— Na cień matki twojej, na wszystkich bogów! Czy nie ma jej w pałacu?
— Na cień matki mojej, Marku, nie masz jej w pałacu i nie cezar ją odbił. Od wczoraj zachorowała
mała Augusta i Nero nie oddala się od jej kołyski.
Winicjusz odetchnął. To, co wydawało mu się najstraszniejszym, przestało mu grozić.
— A więc — rzekł siadając na ławie i zaciskając pięści — porwali ją Aulusowie i w takim razie biada
im!
— Aulus Plaucjusz był tu dziś rano. Nie mógł się ze mną widzieć, gdyż byłam zajęta przy dziecku, ale
wypytywał o Ligię Epafrodyta i innych ze służby cesarskiej, a potem oświadczył im, że przyjdzie
jeszcze, aby się widzieć ze mną.
— Chciał odwrócić od siebie podejrzenia. Gdyby nie wiedział, co się stało z Ligią, byłby przyszedł
szukać jej do mego domu.
— Zostawił mi kilka słów na tabliczce, z których zobaczysz, że wiedząc, iż Ligia została zabrana z jego
domu przez cezara na twoje i Petroniusza żądanie, spodziewał się, iż zostanie tobie odesłana, i dziś
rano był w twoim domu, gdzie mu powiedziano, co się stało.
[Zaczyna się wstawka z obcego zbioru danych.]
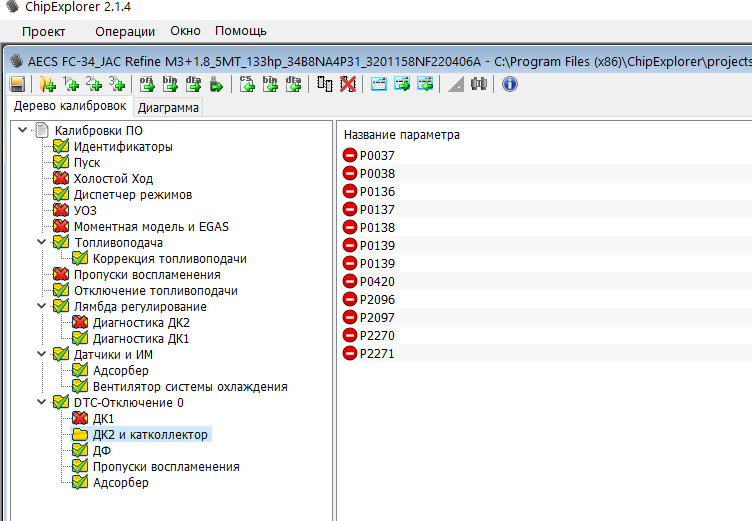
Task: Select Вентилятор системы охлаждения tree item
Action: click(x=190, y=386)
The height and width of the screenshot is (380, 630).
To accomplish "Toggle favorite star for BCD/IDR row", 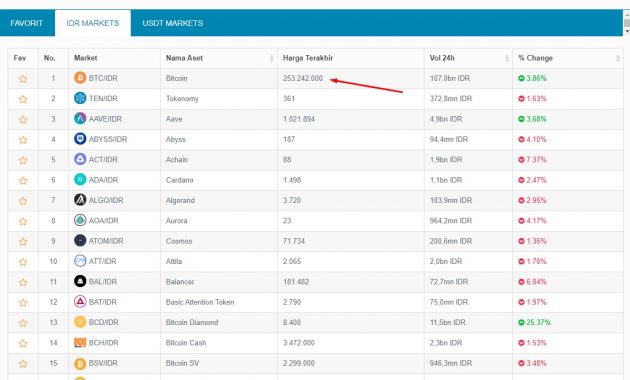I will pos(23,323).
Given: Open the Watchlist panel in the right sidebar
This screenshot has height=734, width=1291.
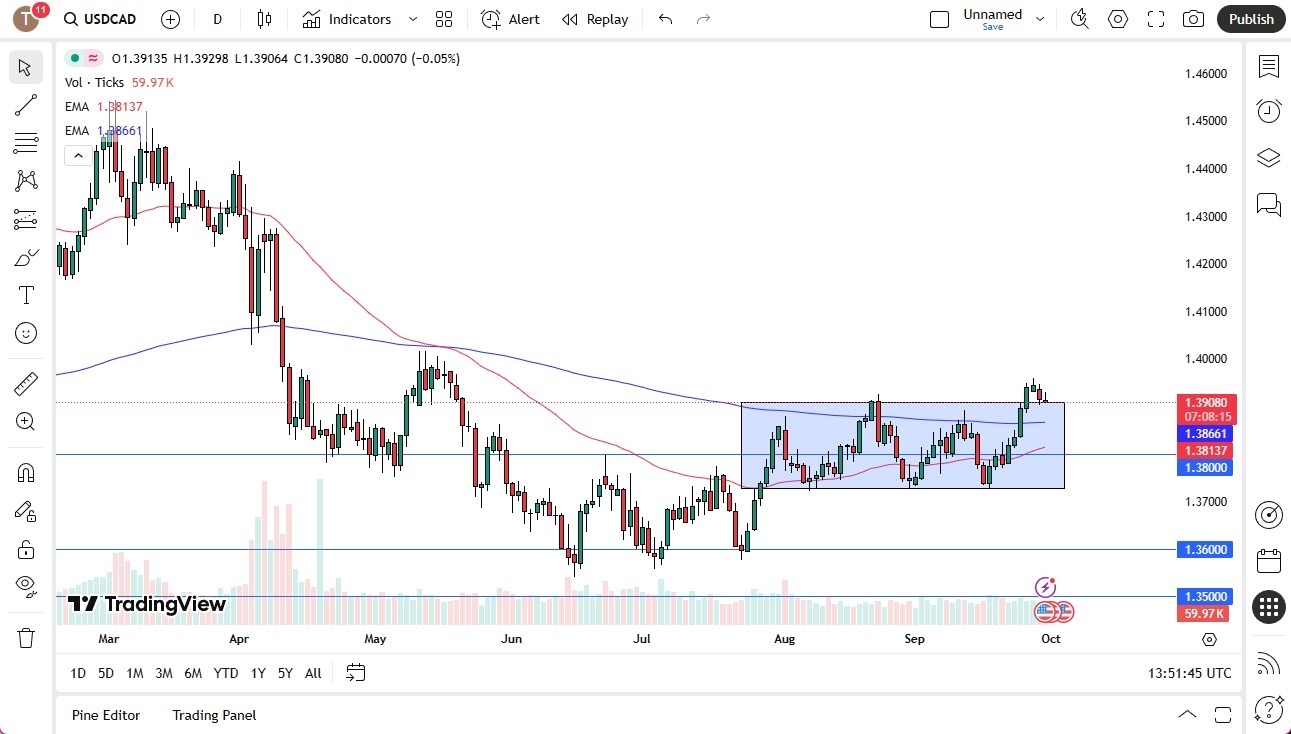Looking at the screenshot, I should (1268, 67).
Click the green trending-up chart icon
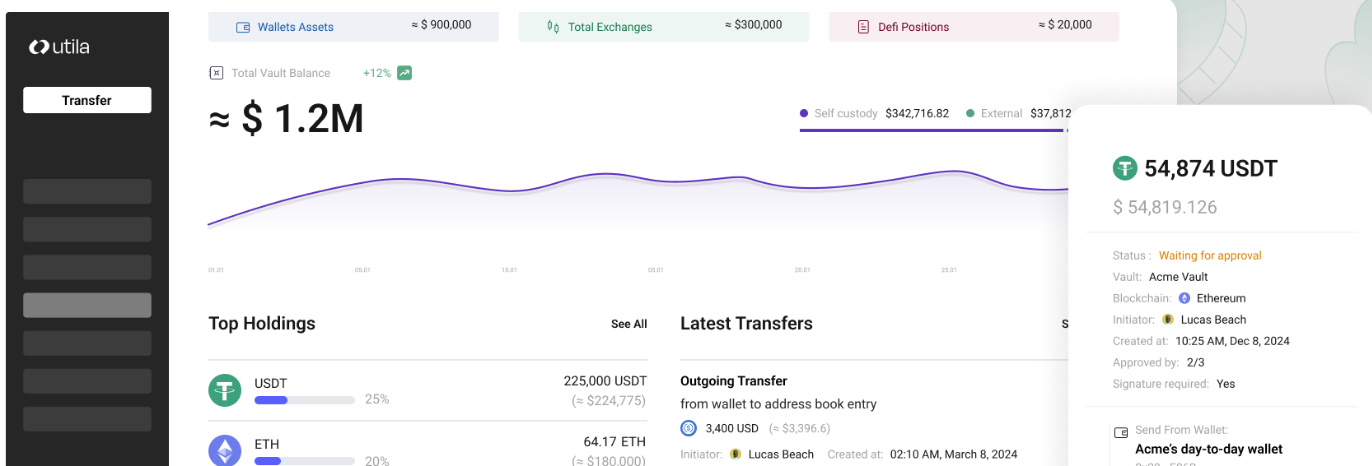The width and height of the screenshot is (1372, 466). coord(404,73)
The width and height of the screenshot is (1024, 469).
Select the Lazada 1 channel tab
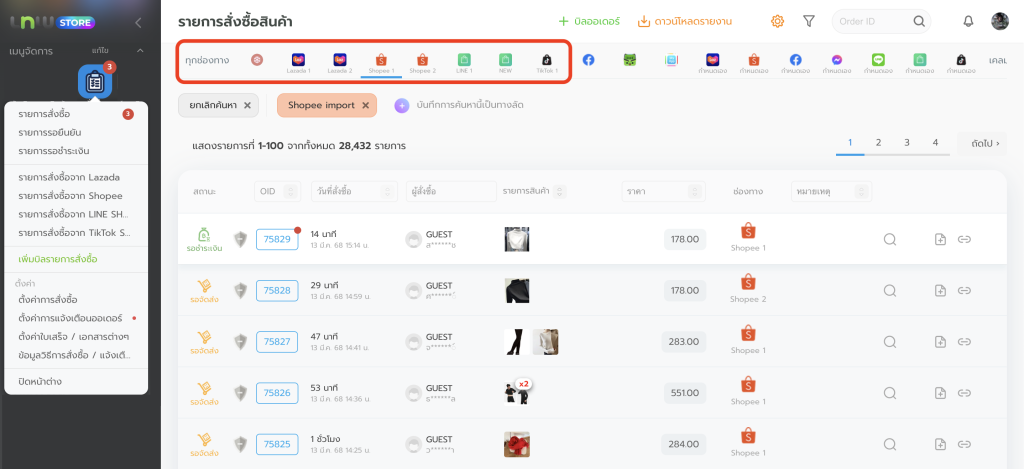299,62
To rzekłszy poszła do cubiculum i po chwili wróciła z tabliczką, którą jej zostawił Aulus.
Winicjusz przeczytał i zamilkł. Akte zaś zdawała się czytać myśli w jego posępnej twarzy, gdyż po
chwili rzekła:
— Nie, Marku. Stało się to, czego chciała sama Ligia.
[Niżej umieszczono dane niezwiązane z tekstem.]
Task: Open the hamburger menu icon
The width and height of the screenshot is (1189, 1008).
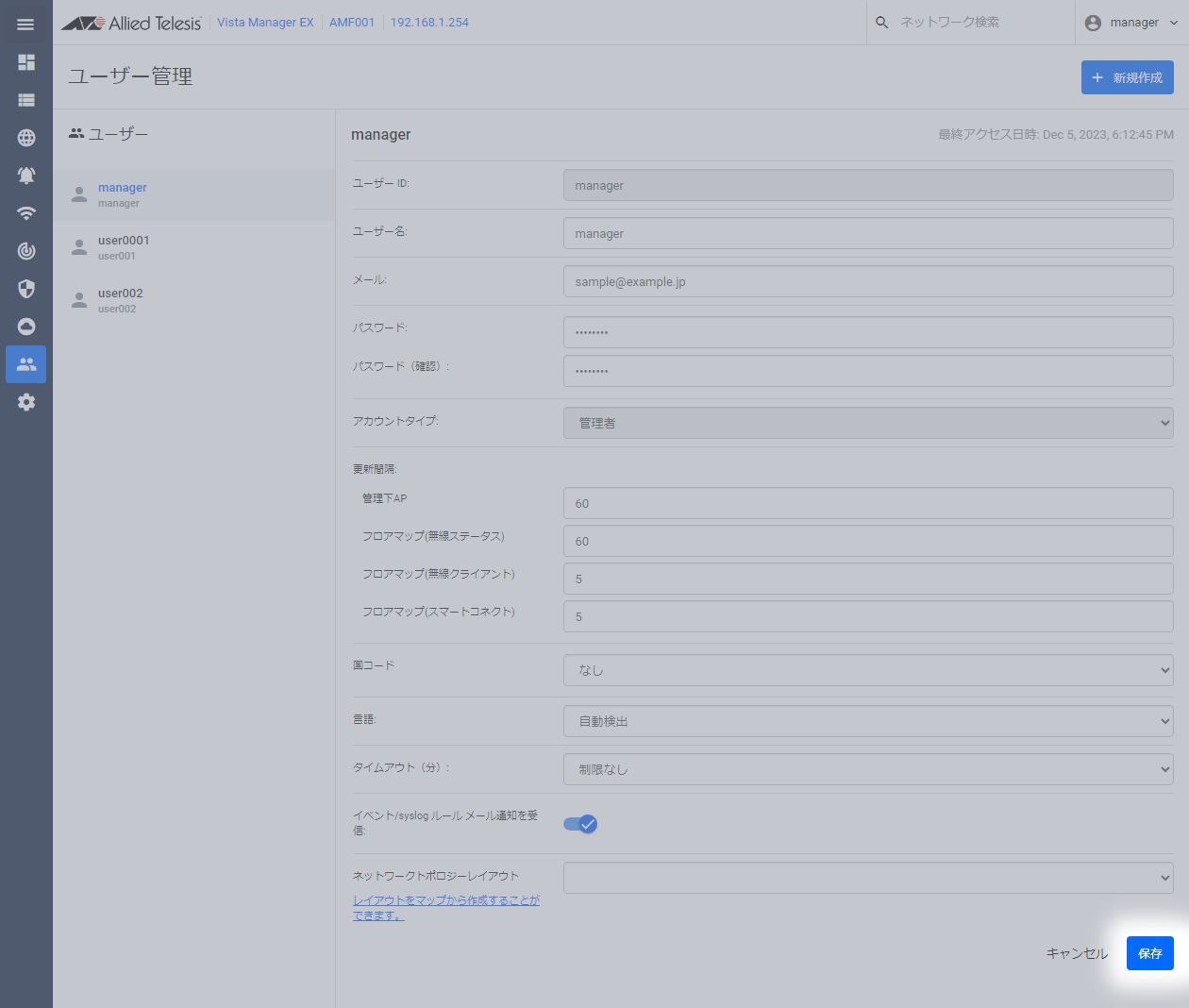Action: [x=25, y=24]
— Tyś wiedziała, że ona chce uciec! — wybuchnął Winicjusz.
A ona spojrzała na niego swymi mglistymi oczyma niemal surowo.
— Wiedziałam, że nie chce zostać twoją nałożnicą.
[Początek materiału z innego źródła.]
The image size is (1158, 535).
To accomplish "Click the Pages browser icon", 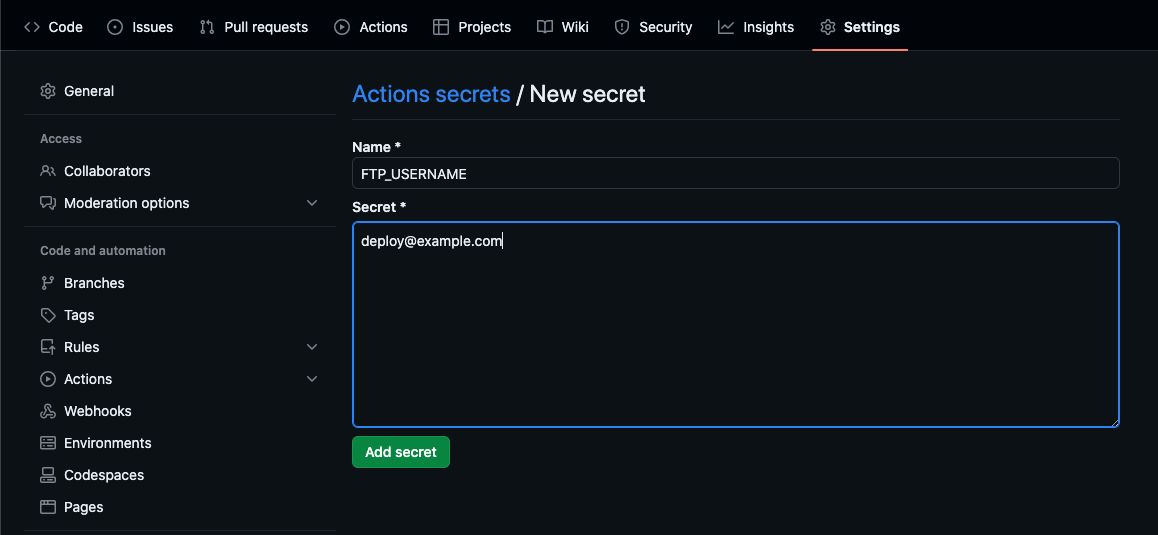I will click(x=48, y=507).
— A ty czym byłaś całe życie?
— Ja byłam przedtem niewolnicą.
Lecz Winicjusz nie przestał się burzyć. Cezar darował mu Ligię, więc on nie potrzebuje pytać, czym
była przedtem. Wynajdzie ją choćby pod ziemią i uczyni z niej wszystko, co mu się podoba. Tak jest!
Będzie jego nałożnicą. Każe ją chłostać, ilekroć mu się podoba. Gdy mu się sprzykrzy, odda ją
ostatniemu ze swoich niewolników albo każe jej obracać żarna w swoich posiadłościach w Afryce.
Będzie jej teraz szukał i odnajdzie ją tylko po to, by ją zgnieść, zdeptać i upokorzyć.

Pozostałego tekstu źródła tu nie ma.